Lay out the data from the line that contains "The image size" through the line that contains "pyautogui.click(x=538, y=199)" as a Markdown table with the columns Row and Line, giving each row a number and leaving out blank lines.
____ DATA PROVIDED
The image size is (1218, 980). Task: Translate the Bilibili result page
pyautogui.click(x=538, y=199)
________
____ DATA PROVIDED
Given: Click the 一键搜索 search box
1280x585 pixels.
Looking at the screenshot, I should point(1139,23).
________
____ DATA PROVIDED
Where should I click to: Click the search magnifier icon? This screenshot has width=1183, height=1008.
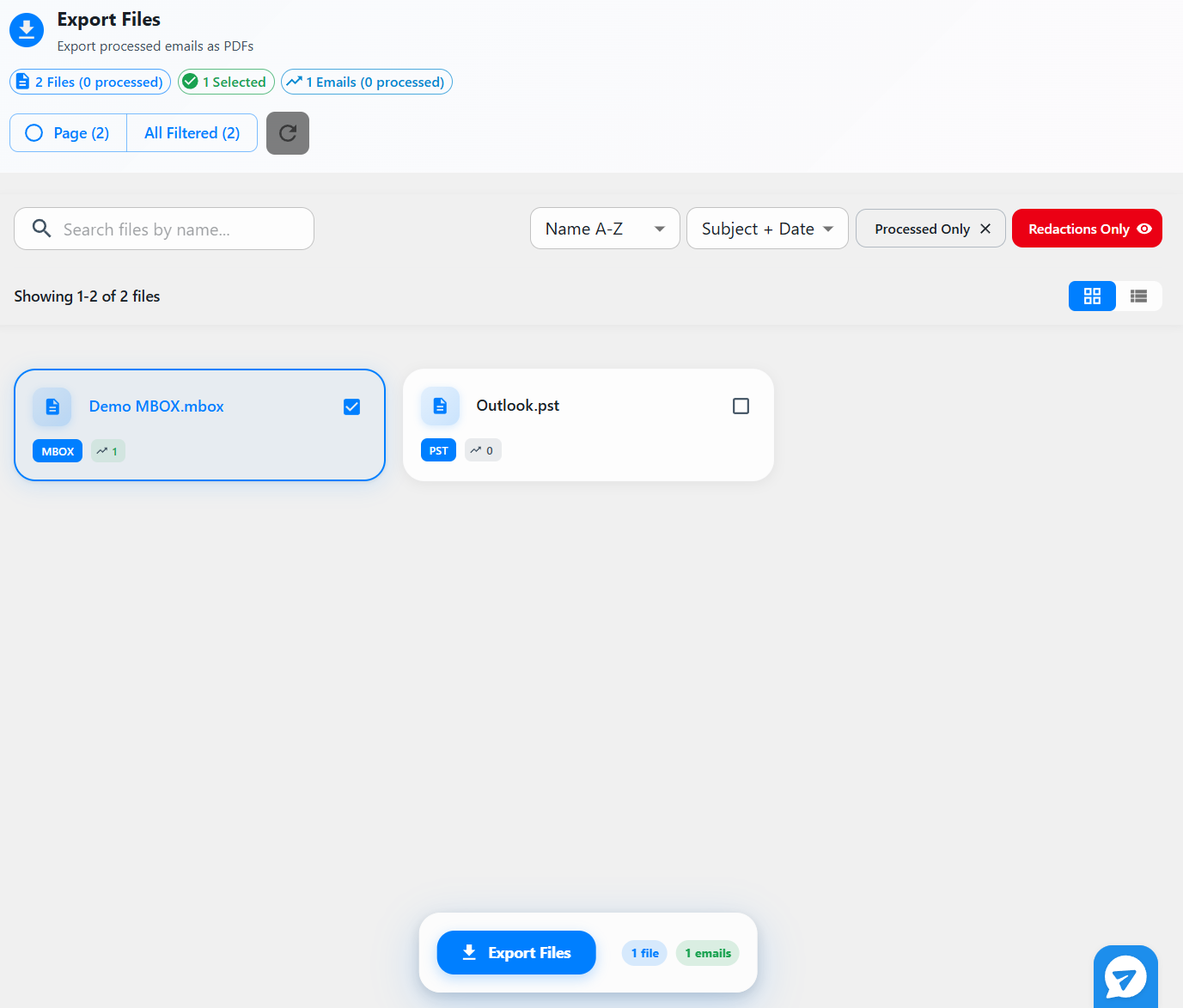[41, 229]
________
▸ IN RESPONSE:
| Row | Line |
|---|---|
| 1 | The image size is (1218, 980). Task: Translate the Bilibili result page |
| 2 | pyautogui.click(x=538, y=199) |